▼
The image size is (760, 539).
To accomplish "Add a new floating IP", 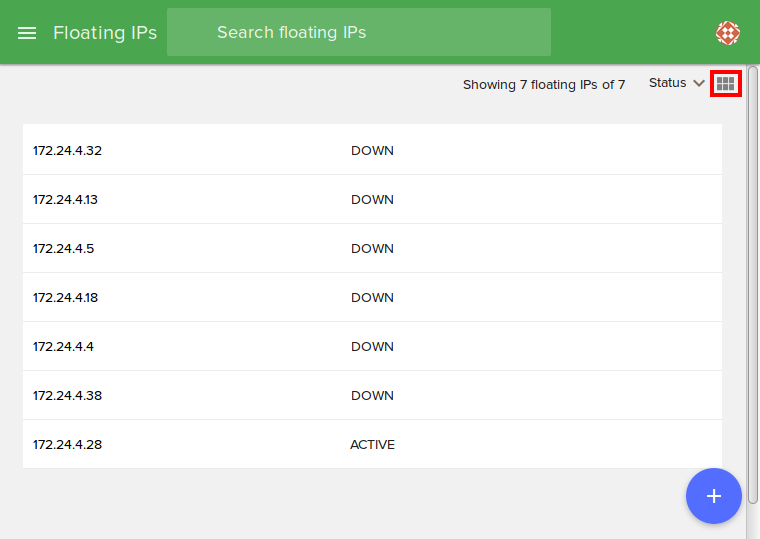I will point(713,496).
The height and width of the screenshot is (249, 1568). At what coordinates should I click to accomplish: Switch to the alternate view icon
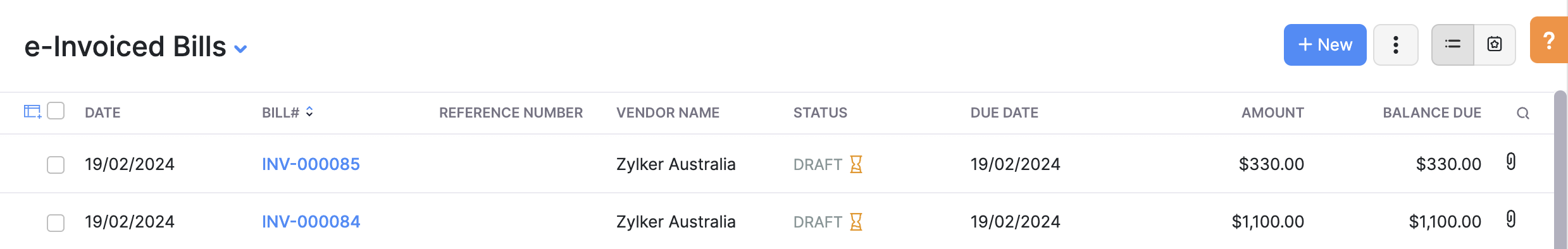click(x=1495, y=44)
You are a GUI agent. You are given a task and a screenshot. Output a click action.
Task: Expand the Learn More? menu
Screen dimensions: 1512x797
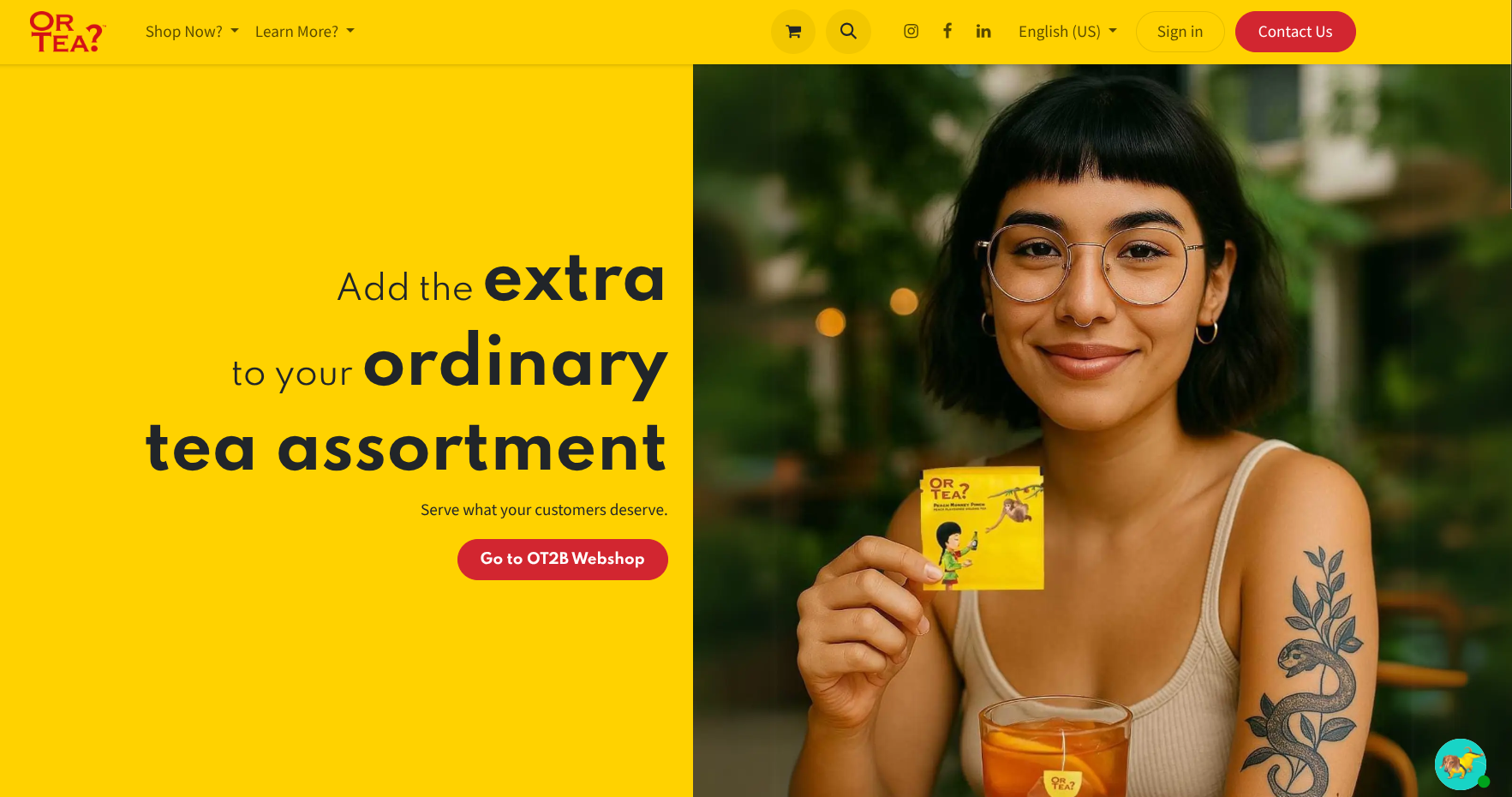pos(305,32)
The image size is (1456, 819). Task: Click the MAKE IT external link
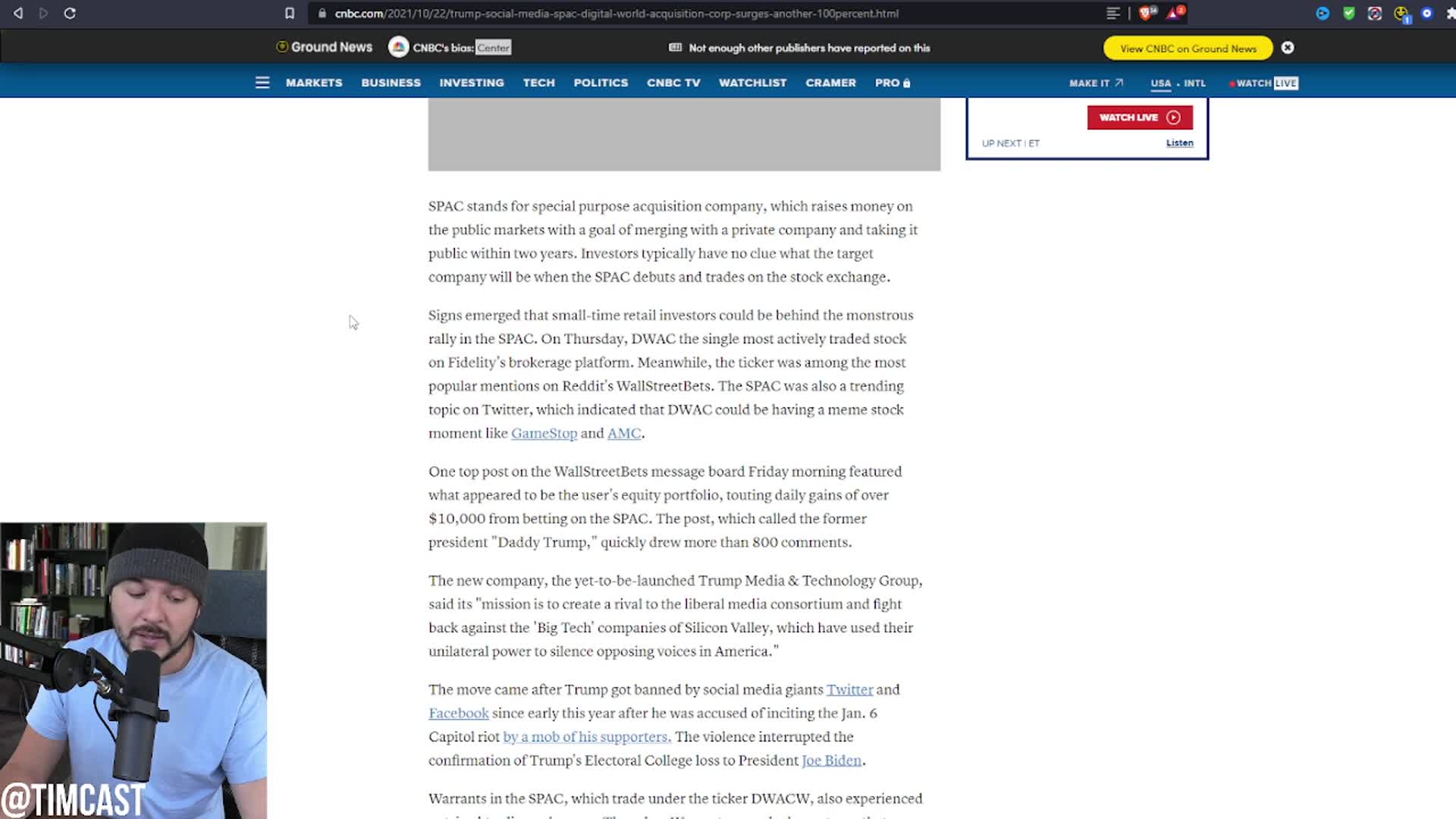point(1095,83)
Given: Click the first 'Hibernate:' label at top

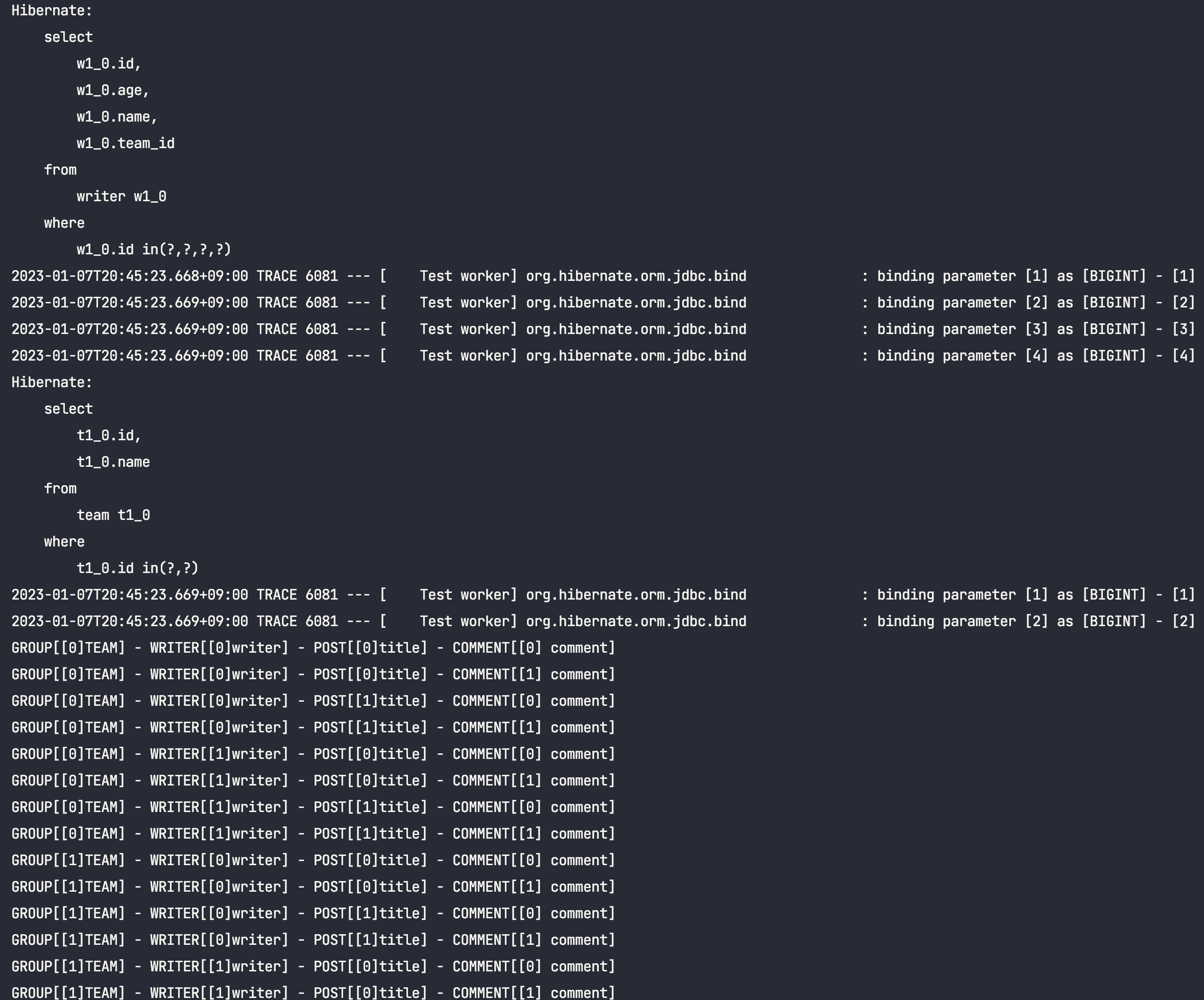Looking at the screenshot, I should click(52, 11).
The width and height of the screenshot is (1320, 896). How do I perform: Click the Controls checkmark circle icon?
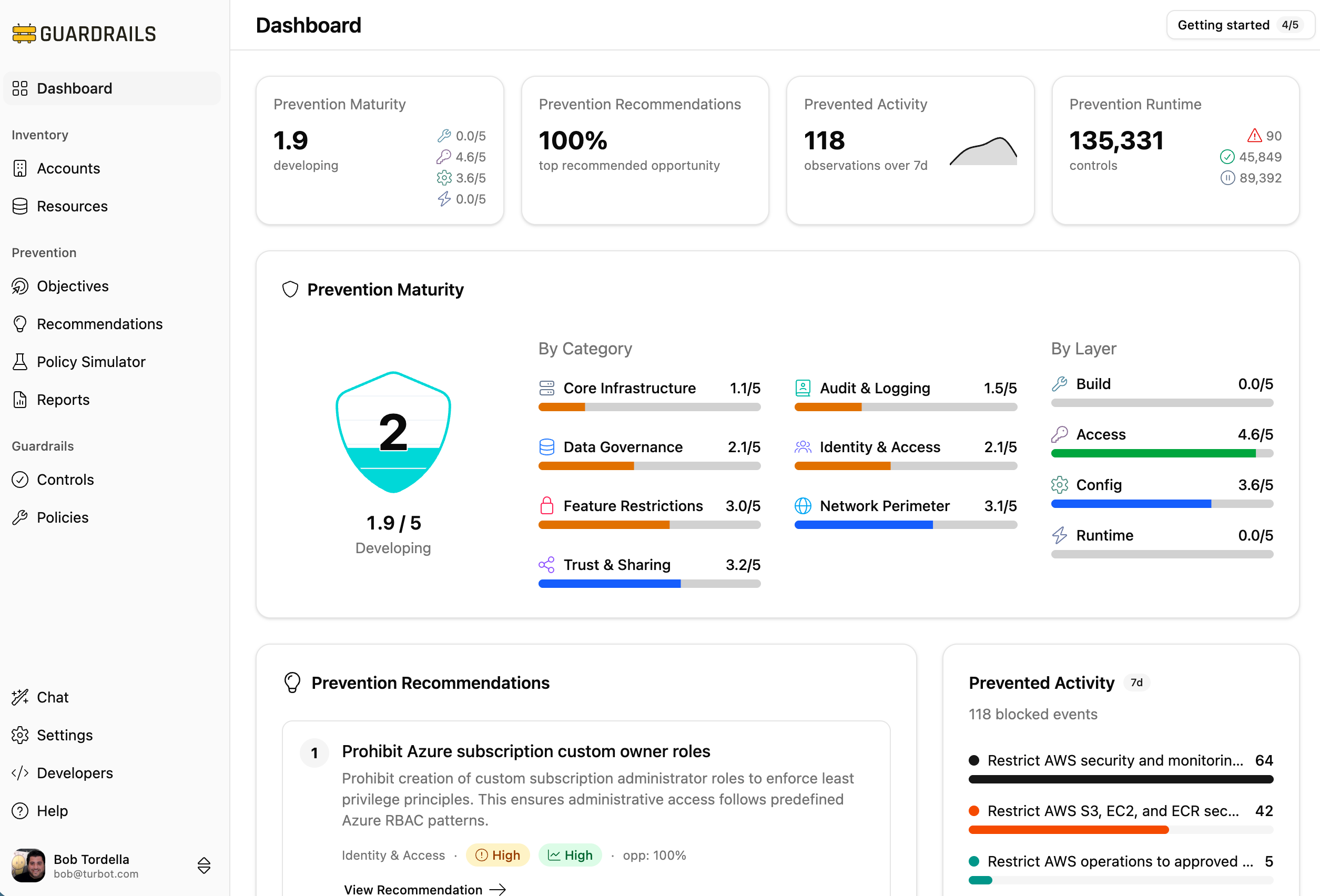tap(20, 480)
▲
> Work required
Reproduce the records word for word, starting at the line that contains "The image size is (1456, 819)." and continuing through the end of the records. Omit the pictures.

> Finished task
The image size is (1456, 819). Task: Click the MAKE IT external link
point(1095,83)
Given: Click the first 'Hibernate:' label at top

Looking at the screenshot, I should click(52, 11).
The width and height of the screenshot is (1320, 896). How do I perform: Click the Controls checkmark circle icon?
tap(20, 480)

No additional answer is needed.